Chile, 17 hours of storage with Concentrated Solar Power

In the Atacama Desert, the driest in the world located in northern Chile, the only Concentrated Solar Power tower in Latin America operates, a symbol of an energy revolution in the making against climate change.

Aerial view of Cerro Dominador, the first concentrated solar power plant in Latin America, in Antofagasta, Chile.

The imposing 240-meter construction is one of the pillars of the ambitious Chilean green energy program that began in 2019 and aims to completely replace fossil fuels by 2040.

Together with the concentrated solar power production of Cerro Dominador, which Chileans compare to Sauron’s tower from «The Lord of the Rings», the Alba Project is advancing, a pioneer in the world in the conversion of a coal-fired thermoelectric plant into a large storage system based on renewable energies.

Both facilities, the first in operation since 2021 and the second in its first phase of execution, are in Antofagasta, a region about 1,300 km north of Santiago.

«A decade ago, no one would have imagined that more than a third of Chile’s energy would come from the solar energy and wind power before 2030. It was seen as something ambitious and it has already been surpassed,» the former Environment Minister of Chile Marcelo Mena told AFP.

Today 35.4% of the energy generated in Chile is from wind energy and solar power, and 37.2% comes from water sources in the National Electric System (SEN), which covers the vast majority of demand. Oil, coal and gas represent 26.9%.

«Very few countries in the world have been able to truly consolidate a renewable energy industry like Chile,» highlights Marta Alonso, director for South America of GES (Global Energy Services), a global provider of services for the wind and solar industry.

However, after the strong initial push, the process lost pace due to the lack of legislation to change the energy matrix, adds the renewable energy expert.

Storage alternative

Perhaps one of the biggest obstacles in decarbonization is storage. All types of energy, if produced and not used, are lost, as if it were an open tap.

“It is a dilemma, because (storage) is not a mature technology yet,” says Alonso.

Chile has begun to explore an alternative that has already made its way in other parts of the world.

Both Cerro Dominador and the Alba Project are powered by so-called solar salts, also extracted from the Atacama Desert, composed of potassium nitrate and sodium nitrate, which, melted and kept in a liquid state, allow energy to be stored.

«The case of the Alba Project is unique in the world. “It is the only project that exists for Carnot batteries (thermal storage) of that magnitude outside of a university,” explains Diego Pardow, Chilean Minister of Energy.

«Our projection is that as coal plants are eliminated» they will be replaced by concentrated solar power plants and by «the conversion of these plants to batteries like the Alba Project,» he adds.

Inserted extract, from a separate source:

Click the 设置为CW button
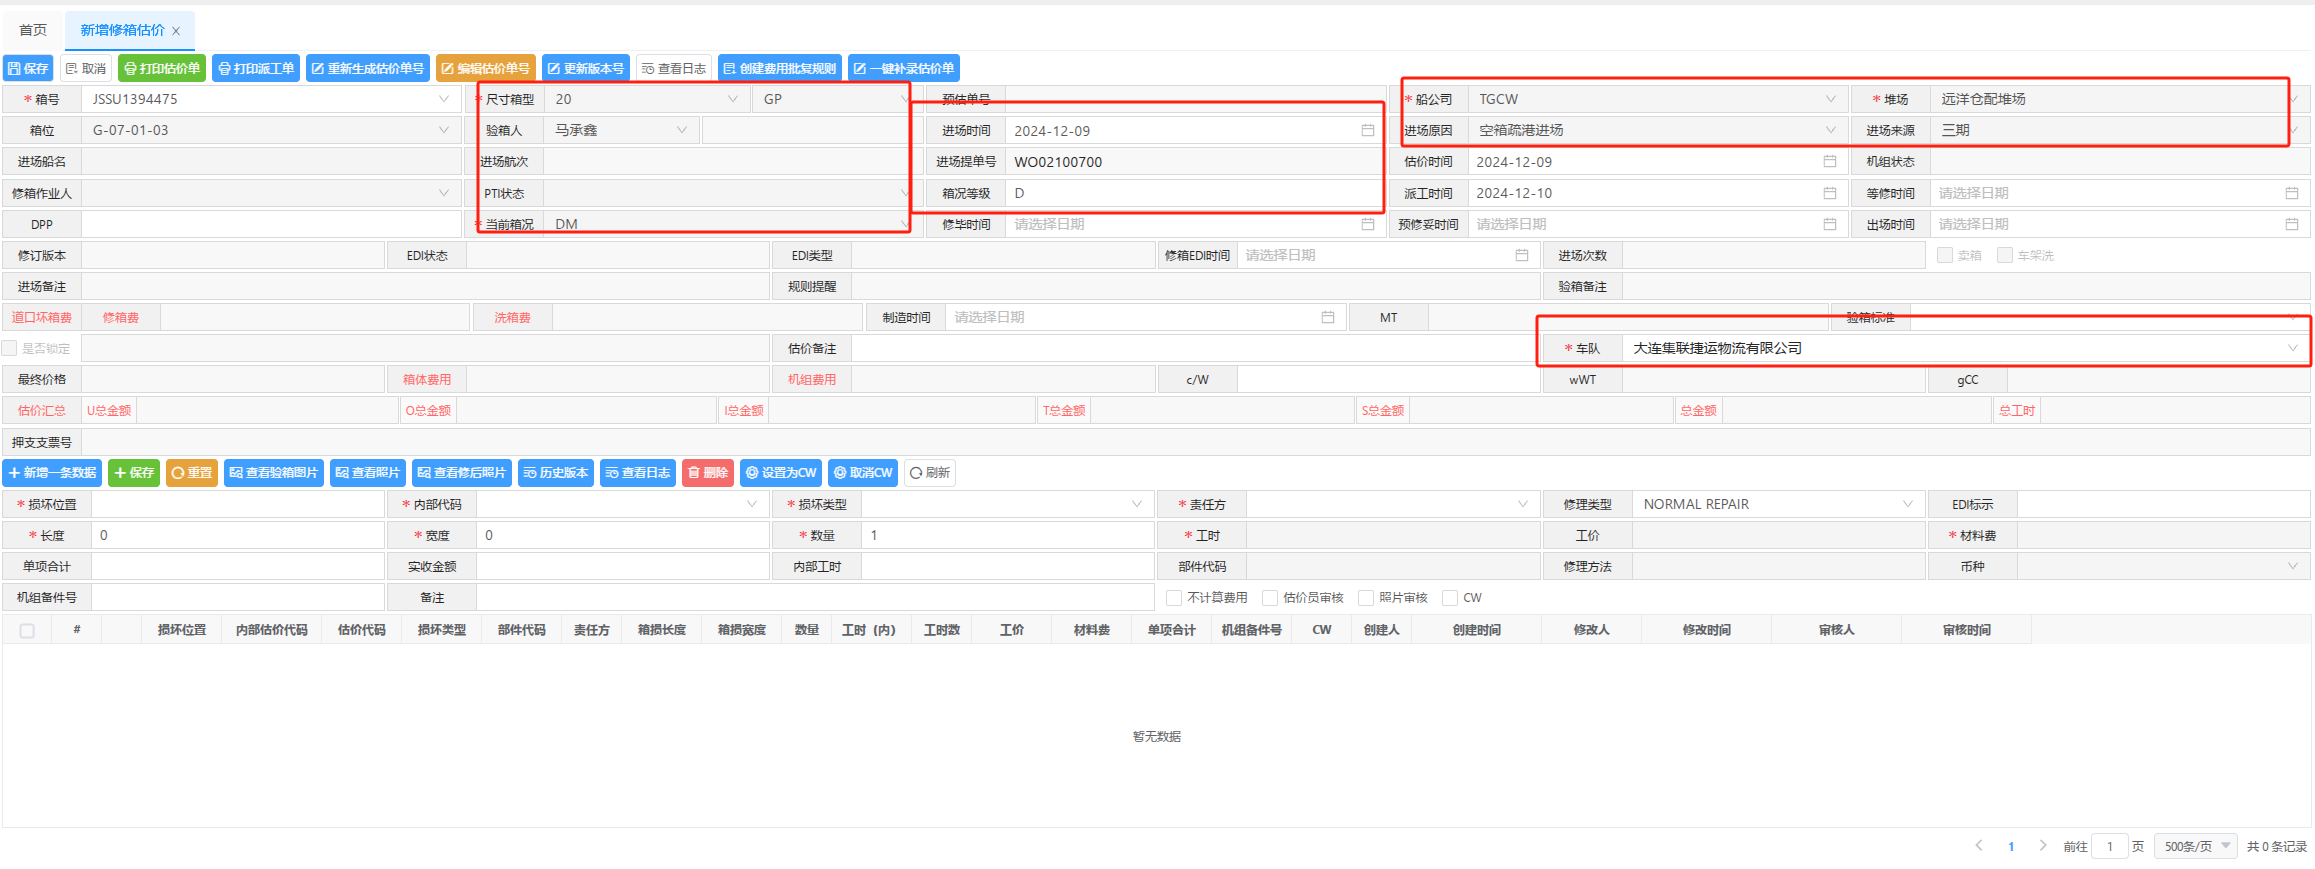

In this way, Chile moves forward in the fight against the climate crisis in Latin America, one of the regions that emits the least CO2 in the world, according to experts.

From coal to solar salt

The Cerro Dominador tower is surrounded by 10,600 mirrors or heliostats that form a kind of sunflower at its feet. It is the fourth plant of this type in the world and the only one in Latin America.

The promising solar salts circulate through artery-like ducts that connect to the tip of the structure, where mirrors that reflect sunlight heat them up to 565ºC.

Then, they go down those same pipes to water containers that generate the steam that moves the turbine, which in turn produces electricity. The plant has an installed capacity of 110 megawatts (MW).

«Thanks to the salts we managed to have a storage of 17 hours,» explains Iván Abella, Corporate Construction manager of the Cerro Group.

Therefore, when “we stop having the source of energy, the sun, we have stored it in a tank with salts,” he adds.

The Alba project also aims to use the same technology to transform the modern Angamos coal-fired thermoelectric plant, owned by AES, which began operating in 2011.

«Maintaining half of the assets of this plant, which is practically new, (Angamos) would be transformed into a battery, which would use renewable electrical energy,» says Vanni Boggio, manager of the North Complex of AES Chile.

Alba will be supplied with photovoltaic and wind energy, which in turn will heat the salts that will replace the fossil fuels with which they operate today, to maintain its current power of 560 MW.

Alba «is a very interesting project (…) We have to follow it closely because it could be a solution» although it is not a panacea, the GES analyst clarifies.